World holds its breath as space probe prepares to crash-land

Results of 12-year mission depend on photos as Rosetta smashes into comet

- By Henry Bodkin

A HISTORIC mission by European space probe Rosetta to gather data on a comet has cost £1billion and taken 12 years – but its success all hinges on the scientists behind it getting the perfect picture this Friday.

The team faced an agonising choice of whether to deliberate­ly crash into comet 67P/C-G, giving them just one shot, or to make a slow descent, allowing many photo opportunit­ies but risking spoiling the findings by disturbing more space dust, which would make navigation tricky.

For weeks, the brightest minds at the European Space Agency (ESA) were locked in debate over what to do.

Eventually they decided: at 11.40am BST on Friday, Rosetta will smash head-first into the comet.

It was thought using arrester rockets to slow Rosetta down could buy an extra 45 minutes of photograph­y and analysis, but mission control feared it would taint the atmosphere with dust, making pictures fuzzy.

The debate was won by the purists, who argued in favour of photograph­s of an unpreceden­tedly pure quality, albeit fewer of them.

Rosetta, which launched in 2004, will now career unarrested towards its rocky grave, taking its final picture of crystal-clear quality just 15 metres (49ft) above the asteroid.

The risk is that the craft will not have time to “downlink” its data back to Earth.

“It took some time to decide what the best solution would be, but in the end we decided that what really mattered to us was the purity of the science,” said Dr Patrick Martin, mission manager at ESA, based in Darmstadt, Germany.

“It’s about getting the highest-resolution images.

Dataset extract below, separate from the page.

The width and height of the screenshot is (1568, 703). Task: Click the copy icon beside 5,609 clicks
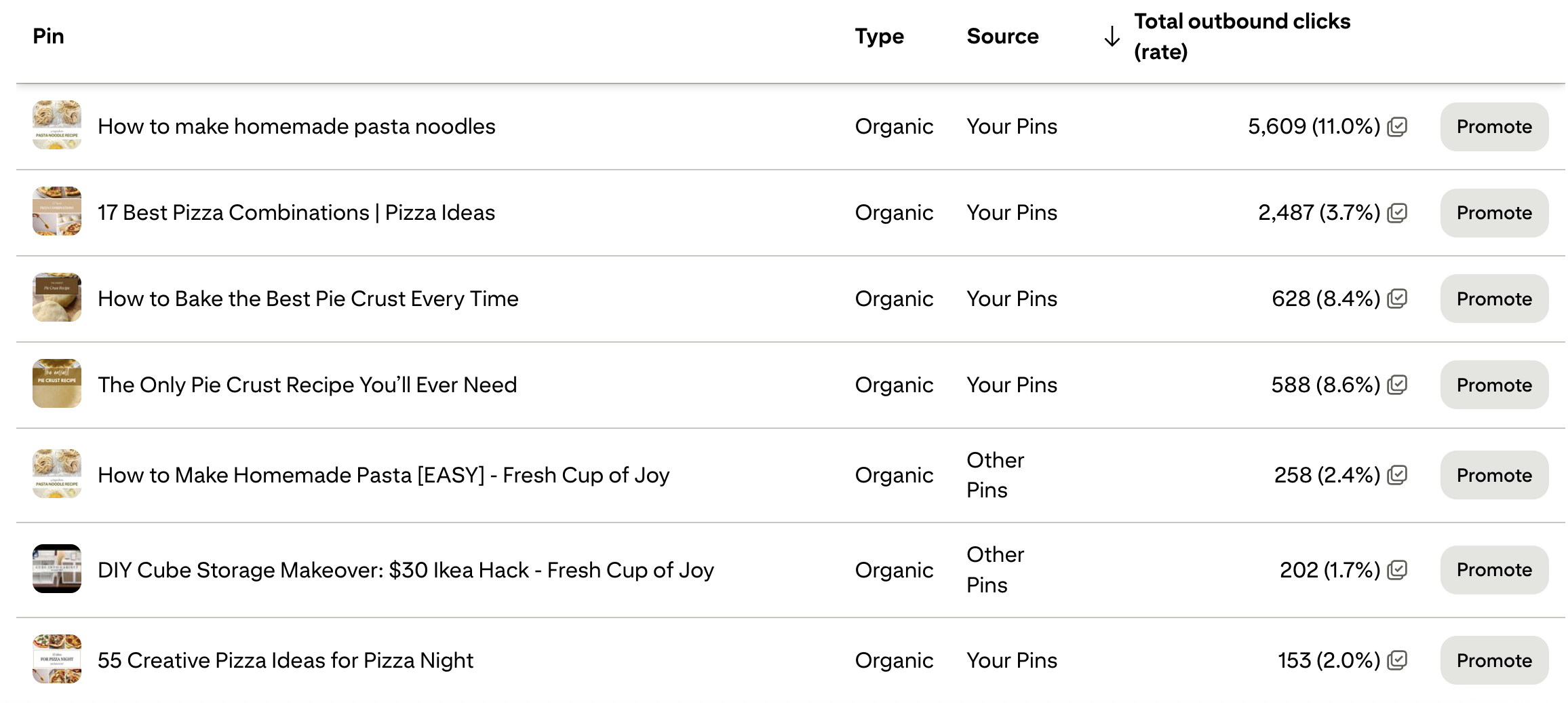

That’s going to be really challengin­g in terms of the downlink, but we are after a unique scientific return.”

Rosetta has been orbiting the comet since August 2014, taking readings and acting as a mothership to detachable probe Philae, which made a bumpy landing on 67P/C-G three months later.

The value of the mission is what the data reveals about comets’ origins.

“If you put everything together, it points to the fact that this comet, and probably many others like it, have been around since the very early solar system,” said Dr Martin. He said the next step would be to design a spacecraft to land on a comet and bring samples back to Earth.